DocLisboa: Anastasia Lapsui & Markku Lehmuskallio
Doclisboa (that takes place 19-29.10) will present another momentous retrospective – with the support of the Finnish Film Foundation – dedicated to the cinema of Anastasia Lapsui and Markku Lehmuskallio: this is the first complete retrospective dedicated to the directors.
Anastasia Lapsui, director and screenwriter, born in 1944 in the Yamalo-Nenets Autonomous Okrug, then territory of the Soviet Union, and Markku Lehmuskallio, director and director of photography, born in 1938 in Finland, have dedicated their lives and their work together to the indigenous peoples of the North: the Sami, Inuit, Nenets, Chukchi and Selkup, among others. In attempting to convey the ways of seeing and the culture of these peoples, whom they film through a wide variety of cinematic approaches, they have documented their lives and created a unique body of work.

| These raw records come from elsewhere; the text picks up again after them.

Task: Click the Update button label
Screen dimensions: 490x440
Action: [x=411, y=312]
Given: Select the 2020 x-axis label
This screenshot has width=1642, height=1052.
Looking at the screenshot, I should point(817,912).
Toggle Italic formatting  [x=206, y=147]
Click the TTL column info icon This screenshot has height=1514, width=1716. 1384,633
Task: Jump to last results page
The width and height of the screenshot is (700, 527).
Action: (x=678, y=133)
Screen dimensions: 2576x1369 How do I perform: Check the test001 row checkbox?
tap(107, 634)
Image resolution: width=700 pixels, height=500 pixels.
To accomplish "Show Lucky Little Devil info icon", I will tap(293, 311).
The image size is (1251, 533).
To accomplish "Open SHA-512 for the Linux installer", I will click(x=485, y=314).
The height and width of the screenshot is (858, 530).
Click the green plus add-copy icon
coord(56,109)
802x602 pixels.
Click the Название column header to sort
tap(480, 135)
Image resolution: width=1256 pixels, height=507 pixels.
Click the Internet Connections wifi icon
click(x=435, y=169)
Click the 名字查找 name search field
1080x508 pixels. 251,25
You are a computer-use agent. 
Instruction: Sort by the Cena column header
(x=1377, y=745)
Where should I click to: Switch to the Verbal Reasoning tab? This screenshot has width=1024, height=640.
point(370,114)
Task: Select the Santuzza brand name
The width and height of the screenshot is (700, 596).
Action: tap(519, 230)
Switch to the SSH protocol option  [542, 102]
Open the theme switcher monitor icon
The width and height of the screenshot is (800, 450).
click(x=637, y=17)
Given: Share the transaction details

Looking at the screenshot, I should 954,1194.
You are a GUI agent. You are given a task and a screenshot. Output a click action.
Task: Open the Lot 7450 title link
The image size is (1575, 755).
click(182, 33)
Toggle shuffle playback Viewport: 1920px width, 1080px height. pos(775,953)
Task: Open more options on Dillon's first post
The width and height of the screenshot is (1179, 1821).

Lehmuskallio worked as a forester in Finland and was introduced to filmmaking while creating instructional films. Lapsui, born into a nomadic family, was the first Indigenous radio journalist in Yamal. Their filmography includes the first Finnish feature in which the Sami people speak their own language, as well as Seven Songs from the Tundra, the first narrative film ever made in the Nenets language. While their cinematic project became a great anthropological study, it is – even – more than that. Nature, ecology, forests and the animal kingdom, plus our planet itself, are among the essential themes they adventurously approach. Lapsui and Lehmuskallio carry on the Flaherty legacy, without, however, repeating its approach. Their films can be seen as a collection of different possibilities for cinema to exist (perhaps, that is why the idea of painting and of how to turn reality into fiction is a recurrent motif in their ouevre).